A senior US official said Iran had delivered a message to Washington after the Damascus strike. In response, Washington warned Tehran “to not use the strike as a pretext to further escalate in the region or attack US facilities or personnel”.

Over the past six months, Israel has exchanged cross-border fire with Iran-backed militant groups in Lebanon, Syria and Iraq, while Yemeni militants have launched attacks on Red Sea shipping.

On Wednesday, Israeli forces killed three sons and three grandchildren of Hamas’s political leader, Ismail Haniyeh, in an air strike in Gaza. Meanwhile, a Lebanese man accused by the US Treasury’s Office of Foreign Assets Control of funnelling Iranian money to Hamas was found dead in a town near Beirut.

Israel has not claimed responsibility for the attack on the consulate in Damascus, which was widely seen as the most serious blow to the Iranian military since the US assassination of top military leader Qassem Soleimani in 2020.

However, Iran, Syria and Hizbollah — the Tehran-backed militia that dominates southern Lebanon — have all blamed Israel, and Iranian officials have repeatedly said there will be a response.

The Iranian state news agency IRNA wrote on Wednesday that “the time is ripe to punish Israel”. It claimed a final decision on how to respond to Israel had been made, adding that a failure to respond would undermine Iran’s “deterrence”.

The Tasnim news agency, which is close to the Revolutionary Guards, also wrote that Iran’s “punishment” for Israel was inevitable and would be “heavy”.

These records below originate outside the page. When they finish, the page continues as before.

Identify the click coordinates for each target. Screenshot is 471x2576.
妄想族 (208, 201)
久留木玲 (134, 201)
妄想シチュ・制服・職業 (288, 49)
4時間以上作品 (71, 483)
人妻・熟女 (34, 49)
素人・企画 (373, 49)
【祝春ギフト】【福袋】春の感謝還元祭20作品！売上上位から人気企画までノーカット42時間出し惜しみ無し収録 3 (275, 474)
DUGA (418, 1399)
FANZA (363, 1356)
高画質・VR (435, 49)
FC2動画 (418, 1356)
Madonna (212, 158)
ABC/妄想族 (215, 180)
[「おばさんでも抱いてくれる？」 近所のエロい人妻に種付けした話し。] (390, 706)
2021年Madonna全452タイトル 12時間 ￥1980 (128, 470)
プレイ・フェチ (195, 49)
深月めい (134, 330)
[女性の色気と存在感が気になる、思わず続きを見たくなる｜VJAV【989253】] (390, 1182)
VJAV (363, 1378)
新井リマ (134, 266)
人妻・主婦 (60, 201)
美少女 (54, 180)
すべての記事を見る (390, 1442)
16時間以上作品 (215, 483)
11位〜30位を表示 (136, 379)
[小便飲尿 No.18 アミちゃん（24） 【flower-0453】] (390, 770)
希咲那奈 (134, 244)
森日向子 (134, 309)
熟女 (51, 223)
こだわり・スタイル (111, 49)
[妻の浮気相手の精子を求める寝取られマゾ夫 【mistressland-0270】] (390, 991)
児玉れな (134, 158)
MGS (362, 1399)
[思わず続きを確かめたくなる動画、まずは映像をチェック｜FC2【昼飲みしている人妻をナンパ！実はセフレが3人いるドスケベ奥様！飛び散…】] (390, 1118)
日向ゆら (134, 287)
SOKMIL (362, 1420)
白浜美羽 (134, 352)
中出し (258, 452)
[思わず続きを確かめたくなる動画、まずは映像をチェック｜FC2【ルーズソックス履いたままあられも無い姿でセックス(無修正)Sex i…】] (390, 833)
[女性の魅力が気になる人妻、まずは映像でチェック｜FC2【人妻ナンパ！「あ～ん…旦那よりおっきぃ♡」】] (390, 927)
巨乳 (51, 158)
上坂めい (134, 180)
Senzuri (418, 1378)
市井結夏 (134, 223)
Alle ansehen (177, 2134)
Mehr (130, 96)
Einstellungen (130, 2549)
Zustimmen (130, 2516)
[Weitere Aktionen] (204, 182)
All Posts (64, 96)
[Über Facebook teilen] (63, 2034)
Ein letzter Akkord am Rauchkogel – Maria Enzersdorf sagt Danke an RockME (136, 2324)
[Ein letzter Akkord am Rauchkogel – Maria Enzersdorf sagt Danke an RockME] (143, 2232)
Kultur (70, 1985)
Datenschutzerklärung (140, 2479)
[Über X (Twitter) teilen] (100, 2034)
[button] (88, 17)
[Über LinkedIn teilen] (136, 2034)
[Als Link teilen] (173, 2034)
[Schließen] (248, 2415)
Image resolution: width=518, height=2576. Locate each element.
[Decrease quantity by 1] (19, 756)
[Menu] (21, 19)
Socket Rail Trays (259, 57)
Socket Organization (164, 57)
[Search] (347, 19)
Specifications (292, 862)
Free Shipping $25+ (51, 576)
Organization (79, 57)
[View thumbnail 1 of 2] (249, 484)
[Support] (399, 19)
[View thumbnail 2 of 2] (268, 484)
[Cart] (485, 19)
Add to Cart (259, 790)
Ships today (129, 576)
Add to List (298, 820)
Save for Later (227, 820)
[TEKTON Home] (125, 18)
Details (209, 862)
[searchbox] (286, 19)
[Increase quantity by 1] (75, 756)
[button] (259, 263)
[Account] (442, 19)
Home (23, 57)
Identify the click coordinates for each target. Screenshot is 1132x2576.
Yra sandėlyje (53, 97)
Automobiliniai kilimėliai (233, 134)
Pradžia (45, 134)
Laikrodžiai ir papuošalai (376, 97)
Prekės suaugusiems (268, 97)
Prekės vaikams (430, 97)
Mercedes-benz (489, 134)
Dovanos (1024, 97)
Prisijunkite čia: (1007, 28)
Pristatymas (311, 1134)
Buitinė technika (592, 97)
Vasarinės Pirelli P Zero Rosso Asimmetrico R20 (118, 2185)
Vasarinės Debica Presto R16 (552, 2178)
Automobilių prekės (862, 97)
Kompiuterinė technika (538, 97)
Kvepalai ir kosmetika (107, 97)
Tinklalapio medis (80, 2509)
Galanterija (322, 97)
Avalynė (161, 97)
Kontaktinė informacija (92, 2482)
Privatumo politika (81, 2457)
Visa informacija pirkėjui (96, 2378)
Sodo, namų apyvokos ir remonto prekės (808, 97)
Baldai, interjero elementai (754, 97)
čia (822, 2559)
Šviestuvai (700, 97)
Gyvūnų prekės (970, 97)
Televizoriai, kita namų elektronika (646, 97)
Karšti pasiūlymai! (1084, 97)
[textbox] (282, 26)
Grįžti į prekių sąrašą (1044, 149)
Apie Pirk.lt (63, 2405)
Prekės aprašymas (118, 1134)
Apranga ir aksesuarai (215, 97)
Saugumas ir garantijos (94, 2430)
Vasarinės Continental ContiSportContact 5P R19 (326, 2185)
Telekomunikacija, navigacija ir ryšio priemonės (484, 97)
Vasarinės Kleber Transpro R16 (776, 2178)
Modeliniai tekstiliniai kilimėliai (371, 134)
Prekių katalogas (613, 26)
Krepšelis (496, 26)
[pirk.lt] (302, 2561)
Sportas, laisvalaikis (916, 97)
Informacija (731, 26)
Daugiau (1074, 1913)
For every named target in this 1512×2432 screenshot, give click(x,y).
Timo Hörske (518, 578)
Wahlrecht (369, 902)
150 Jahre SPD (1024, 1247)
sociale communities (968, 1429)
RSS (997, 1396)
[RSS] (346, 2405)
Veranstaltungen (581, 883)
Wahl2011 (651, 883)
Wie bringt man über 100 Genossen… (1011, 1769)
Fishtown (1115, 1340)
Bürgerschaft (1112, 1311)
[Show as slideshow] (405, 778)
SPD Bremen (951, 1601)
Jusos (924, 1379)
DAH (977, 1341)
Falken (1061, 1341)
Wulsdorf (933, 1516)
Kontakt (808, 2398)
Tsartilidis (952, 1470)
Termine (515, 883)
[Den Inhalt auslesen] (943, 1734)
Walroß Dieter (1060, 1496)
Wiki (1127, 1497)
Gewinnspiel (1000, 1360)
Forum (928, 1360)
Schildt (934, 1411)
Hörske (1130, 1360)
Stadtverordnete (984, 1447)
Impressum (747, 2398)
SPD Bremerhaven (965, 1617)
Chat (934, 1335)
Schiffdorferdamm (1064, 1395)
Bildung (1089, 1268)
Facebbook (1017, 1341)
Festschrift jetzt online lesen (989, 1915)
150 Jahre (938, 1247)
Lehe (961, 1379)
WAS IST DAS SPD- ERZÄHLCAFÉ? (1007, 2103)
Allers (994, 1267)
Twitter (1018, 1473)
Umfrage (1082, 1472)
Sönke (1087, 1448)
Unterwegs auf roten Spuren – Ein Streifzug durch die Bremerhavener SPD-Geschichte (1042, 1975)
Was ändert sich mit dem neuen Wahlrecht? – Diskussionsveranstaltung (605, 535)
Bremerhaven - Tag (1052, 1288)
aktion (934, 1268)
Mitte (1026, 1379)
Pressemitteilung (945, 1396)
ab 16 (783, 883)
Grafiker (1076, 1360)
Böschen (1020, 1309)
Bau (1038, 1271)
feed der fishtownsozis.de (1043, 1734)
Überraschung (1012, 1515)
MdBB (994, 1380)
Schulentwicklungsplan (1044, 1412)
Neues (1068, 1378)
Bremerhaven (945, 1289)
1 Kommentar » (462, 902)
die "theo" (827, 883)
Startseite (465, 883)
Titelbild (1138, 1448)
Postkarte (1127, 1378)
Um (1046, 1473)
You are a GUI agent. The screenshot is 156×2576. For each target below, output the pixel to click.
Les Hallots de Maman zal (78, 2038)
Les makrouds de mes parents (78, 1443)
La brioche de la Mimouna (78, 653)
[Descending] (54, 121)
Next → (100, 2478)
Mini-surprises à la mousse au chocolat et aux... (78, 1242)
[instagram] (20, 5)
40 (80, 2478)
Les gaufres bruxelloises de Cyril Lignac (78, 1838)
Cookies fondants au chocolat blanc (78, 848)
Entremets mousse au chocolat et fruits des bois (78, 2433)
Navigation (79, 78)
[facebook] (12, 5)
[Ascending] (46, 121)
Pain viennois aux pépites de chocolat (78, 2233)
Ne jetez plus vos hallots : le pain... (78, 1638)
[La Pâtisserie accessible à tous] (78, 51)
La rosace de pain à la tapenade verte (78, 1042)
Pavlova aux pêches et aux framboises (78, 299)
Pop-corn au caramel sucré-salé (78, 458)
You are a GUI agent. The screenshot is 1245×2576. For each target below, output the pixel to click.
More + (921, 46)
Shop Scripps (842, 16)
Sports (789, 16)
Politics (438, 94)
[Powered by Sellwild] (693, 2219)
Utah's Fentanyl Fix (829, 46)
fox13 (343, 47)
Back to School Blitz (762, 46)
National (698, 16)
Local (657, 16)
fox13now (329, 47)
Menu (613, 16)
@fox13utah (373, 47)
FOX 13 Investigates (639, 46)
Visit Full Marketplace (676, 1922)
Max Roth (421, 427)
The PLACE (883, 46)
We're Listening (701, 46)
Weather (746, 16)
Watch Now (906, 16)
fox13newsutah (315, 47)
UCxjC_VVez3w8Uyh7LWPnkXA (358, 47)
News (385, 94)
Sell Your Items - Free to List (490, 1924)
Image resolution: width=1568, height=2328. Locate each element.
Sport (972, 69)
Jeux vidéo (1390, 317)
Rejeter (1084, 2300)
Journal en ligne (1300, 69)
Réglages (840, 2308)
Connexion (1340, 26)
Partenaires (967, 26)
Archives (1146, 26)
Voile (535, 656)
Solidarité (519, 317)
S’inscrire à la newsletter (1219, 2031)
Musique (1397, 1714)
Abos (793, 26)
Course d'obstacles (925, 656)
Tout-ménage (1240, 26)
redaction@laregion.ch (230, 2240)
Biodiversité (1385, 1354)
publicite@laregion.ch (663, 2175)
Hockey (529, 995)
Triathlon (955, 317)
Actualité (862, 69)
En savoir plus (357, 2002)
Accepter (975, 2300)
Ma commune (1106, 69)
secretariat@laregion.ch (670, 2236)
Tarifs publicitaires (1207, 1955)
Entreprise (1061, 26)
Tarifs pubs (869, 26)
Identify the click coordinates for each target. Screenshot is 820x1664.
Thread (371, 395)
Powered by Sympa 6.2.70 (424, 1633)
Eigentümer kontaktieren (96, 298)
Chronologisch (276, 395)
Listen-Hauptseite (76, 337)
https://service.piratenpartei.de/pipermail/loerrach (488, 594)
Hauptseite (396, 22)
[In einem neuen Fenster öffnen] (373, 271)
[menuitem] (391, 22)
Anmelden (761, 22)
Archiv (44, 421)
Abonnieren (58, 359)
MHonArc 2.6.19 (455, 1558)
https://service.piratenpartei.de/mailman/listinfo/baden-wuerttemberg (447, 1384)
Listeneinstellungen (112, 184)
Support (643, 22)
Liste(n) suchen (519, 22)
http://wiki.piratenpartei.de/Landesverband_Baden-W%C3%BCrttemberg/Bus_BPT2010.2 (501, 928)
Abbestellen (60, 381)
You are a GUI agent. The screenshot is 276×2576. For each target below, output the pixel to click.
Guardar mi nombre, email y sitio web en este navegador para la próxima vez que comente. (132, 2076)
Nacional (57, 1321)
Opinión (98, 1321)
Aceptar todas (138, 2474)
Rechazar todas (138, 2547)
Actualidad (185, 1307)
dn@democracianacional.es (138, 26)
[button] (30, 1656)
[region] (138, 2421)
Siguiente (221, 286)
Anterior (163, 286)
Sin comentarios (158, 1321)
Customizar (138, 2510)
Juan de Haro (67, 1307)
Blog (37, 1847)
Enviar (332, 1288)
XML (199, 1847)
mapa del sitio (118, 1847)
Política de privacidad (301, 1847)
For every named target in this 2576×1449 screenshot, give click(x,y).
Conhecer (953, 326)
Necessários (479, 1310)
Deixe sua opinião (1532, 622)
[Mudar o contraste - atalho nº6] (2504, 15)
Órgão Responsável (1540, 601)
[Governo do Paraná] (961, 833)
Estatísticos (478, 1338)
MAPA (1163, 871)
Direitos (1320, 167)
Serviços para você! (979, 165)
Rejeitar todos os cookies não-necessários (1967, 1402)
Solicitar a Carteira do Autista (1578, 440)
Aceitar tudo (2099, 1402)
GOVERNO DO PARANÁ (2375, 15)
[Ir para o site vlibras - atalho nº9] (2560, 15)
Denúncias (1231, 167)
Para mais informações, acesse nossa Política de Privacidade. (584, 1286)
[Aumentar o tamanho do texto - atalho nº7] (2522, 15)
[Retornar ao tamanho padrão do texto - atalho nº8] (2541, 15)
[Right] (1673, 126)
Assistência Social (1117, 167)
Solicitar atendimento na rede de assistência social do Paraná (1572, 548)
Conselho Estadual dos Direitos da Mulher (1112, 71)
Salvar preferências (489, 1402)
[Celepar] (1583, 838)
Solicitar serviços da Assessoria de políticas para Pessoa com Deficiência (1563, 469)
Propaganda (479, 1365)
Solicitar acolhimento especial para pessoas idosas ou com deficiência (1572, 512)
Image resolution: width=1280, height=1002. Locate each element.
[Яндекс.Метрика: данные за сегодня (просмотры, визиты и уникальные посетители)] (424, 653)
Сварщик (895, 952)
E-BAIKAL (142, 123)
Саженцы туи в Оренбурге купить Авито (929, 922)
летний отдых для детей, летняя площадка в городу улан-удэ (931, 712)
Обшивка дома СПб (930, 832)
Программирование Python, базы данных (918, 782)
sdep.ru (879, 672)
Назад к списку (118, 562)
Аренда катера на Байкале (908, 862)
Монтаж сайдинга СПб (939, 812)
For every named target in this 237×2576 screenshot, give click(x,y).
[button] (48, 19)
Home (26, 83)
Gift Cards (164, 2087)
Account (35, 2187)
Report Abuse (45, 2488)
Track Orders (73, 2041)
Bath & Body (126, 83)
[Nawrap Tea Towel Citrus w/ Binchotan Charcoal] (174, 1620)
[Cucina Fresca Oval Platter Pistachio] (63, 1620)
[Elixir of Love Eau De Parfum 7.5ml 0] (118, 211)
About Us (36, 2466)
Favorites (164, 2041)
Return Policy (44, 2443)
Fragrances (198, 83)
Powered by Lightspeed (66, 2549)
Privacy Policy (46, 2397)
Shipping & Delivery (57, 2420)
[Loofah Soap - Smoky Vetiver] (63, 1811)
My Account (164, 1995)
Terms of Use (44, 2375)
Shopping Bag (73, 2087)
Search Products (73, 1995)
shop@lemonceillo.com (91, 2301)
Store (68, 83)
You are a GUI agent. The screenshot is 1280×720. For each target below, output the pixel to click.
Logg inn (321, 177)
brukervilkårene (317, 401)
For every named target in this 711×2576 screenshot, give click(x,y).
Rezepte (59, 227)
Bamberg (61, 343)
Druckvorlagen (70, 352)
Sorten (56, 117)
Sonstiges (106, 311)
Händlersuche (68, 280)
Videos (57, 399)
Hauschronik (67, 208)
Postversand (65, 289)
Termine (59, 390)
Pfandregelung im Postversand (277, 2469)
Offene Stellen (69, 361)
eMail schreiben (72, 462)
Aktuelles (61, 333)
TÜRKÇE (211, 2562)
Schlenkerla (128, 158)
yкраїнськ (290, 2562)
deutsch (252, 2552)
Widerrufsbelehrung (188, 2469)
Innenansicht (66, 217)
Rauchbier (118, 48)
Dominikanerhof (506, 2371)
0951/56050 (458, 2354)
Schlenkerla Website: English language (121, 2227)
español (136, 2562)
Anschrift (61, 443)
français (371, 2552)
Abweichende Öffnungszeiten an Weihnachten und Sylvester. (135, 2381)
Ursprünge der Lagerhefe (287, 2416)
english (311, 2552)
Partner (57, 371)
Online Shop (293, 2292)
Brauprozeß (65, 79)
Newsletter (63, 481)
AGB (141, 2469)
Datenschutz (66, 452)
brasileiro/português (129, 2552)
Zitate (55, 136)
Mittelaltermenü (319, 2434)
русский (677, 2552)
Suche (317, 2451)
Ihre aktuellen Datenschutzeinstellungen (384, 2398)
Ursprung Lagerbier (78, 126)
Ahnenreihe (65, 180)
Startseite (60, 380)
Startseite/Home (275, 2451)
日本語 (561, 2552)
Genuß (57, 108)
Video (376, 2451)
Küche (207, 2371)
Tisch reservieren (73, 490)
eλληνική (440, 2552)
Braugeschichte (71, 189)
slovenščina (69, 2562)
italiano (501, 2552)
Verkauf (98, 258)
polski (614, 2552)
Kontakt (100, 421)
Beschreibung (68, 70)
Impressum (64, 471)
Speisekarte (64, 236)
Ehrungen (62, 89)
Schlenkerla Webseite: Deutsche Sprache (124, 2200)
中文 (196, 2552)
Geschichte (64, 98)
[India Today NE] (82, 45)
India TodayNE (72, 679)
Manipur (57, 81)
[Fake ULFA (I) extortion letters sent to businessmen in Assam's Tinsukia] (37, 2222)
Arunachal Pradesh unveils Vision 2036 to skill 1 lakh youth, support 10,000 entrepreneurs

But it said how and when Iran would act was confidential and that reports suggesting that Tehran would respond over the next few days or was planning a missile and drone strike were only speculation.

Israeli analysts have said an Iranian attack could range from a strike via one of Iran’s proxies, such as Hizbollah, to a direct attack on Israel from Iran itself, which could risk an escalation of the regional conflict.

An Iranian official said last week that Israeli embassies were “no longer safe”, sparking speculation that they could be a potential target.